Recorded data
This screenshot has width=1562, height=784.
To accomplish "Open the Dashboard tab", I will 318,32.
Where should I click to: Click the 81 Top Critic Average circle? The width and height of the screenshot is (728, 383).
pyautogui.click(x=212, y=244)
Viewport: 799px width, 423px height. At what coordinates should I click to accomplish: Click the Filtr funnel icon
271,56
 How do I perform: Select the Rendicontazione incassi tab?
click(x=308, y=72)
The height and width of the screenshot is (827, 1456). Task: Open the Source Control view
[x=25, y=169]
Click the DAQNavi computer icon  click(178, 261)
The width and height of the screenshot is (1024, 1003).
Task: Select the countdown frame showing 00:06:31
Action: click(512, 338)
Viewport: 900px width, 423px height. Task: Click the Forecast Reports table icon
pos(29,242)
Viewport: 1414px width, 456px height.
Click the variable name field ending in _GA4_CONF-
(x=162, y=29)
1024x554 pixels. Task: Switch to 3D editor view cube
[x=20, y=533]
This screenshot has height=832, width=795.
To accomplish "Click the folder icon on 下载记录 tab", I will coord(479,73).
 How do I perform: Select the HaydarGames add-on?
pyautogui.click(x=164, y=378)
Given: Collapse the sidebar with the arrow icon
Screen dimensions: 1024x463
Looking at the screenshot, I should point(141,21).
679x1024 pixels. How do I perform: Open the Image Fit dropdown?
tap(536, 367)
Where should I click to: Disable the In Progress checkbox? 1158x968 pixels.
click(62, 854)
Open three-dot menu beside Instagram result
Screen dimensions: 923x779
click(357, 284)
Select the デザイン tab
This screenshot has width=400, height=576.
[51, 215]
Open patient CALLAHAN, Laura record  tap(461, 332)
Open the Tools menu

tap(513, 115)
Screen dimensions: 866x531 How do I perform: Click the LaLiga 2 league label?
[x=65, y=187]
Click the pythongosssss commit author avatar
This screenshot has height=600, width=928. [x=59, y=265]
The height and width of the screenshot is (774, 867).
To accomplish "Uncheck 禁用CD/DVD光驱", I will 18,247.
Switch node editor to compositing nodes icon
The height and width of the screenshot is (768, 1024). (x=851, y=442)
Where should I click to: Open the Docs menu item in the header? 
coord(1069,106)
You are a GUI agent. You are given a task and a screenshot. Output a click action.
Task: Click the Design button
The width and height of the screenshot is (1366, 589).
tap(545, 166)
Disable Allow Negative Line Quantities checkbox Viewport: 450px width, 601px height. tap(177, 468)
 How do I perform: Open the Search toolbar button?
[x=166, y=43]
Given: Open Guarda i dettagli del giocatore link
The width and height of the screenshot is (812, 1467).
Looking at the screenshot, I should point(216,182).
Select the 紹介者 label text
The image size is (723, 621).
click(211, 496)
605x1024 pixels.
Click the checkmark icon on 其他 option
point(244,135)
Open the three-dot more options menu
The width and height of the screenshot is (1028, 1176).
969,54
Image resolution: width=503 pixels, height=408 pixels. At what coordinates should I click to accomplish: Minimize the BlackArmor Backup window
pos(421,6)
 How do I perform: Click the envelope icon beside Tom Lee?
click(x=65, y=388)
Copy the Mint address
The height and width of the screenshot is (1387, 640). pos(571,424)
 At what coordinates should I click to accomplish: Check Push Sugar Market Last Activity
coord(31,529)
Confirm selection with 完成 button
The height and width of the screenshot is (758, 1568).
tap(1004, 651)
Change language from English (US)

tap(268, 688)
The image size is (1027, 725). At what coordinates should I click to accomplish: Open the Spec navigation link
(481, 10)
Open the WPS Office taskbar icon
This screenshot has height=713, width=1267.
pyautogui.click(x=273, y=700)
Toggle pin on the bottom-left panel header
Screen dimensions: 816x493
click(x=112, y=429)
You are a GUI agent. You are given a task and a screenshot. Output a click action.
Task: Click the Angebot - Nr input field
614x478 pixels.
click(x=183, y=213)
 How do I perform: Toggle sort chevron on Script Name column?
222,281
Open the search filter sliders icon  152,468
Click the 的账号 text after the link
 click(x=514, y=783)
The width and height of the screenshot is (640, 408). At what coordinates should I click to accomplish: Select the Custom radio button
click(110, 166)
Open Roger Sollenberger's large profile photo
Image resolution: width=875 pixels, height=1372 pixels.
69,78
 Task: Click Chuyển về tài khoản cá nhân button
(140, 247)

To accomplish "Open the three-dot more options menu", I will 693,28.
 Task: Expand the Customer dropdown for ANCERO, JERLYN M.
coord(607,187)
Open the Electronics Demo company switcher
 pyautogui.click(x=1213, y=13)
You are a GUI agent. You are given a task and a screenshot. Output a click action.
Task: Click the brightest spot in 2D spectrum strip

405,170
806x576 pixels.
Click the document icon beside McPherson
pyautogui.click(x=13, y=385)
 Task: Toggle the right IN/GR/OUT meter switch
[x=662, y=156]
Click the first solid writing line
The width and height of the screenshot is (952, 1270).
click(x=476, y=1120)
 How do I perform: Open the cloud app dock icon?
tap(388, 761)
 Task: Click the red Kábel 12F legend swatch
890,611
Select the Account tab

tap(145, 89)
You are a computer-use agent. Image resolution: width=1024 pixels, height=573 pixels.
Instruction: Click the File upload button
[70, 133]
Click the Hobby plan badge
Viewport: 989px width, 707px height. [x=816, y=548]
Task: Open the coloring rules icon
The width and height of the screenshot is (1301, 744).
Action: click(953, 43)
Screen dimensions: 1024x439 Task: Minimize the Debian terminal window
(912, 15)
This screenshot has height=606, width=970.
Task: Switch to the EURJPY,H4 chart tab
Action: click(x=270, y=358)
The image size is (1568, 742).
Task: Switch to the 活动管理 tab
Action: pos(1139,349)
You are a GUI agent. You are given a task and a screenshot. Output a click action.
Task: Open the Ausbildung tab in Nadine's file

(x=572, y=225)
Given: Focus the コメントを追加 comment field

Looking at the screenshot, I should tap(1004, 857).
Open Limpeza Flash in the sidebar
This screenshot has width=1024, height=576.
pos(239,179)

Assignment
Out of the entries, pull every line that mentions "will".

Finished exercise
To accomplish "Open the Dashboard tab", I will 318,32.
To accomplish "Click the folder icon on 下载记录 tab", I will coord(479,73).
To accomplish "Uncheck 禁用CD/DVD光驱", I will 18,247.
To accomplish "Open the three-dot more options menu", I will 693,28.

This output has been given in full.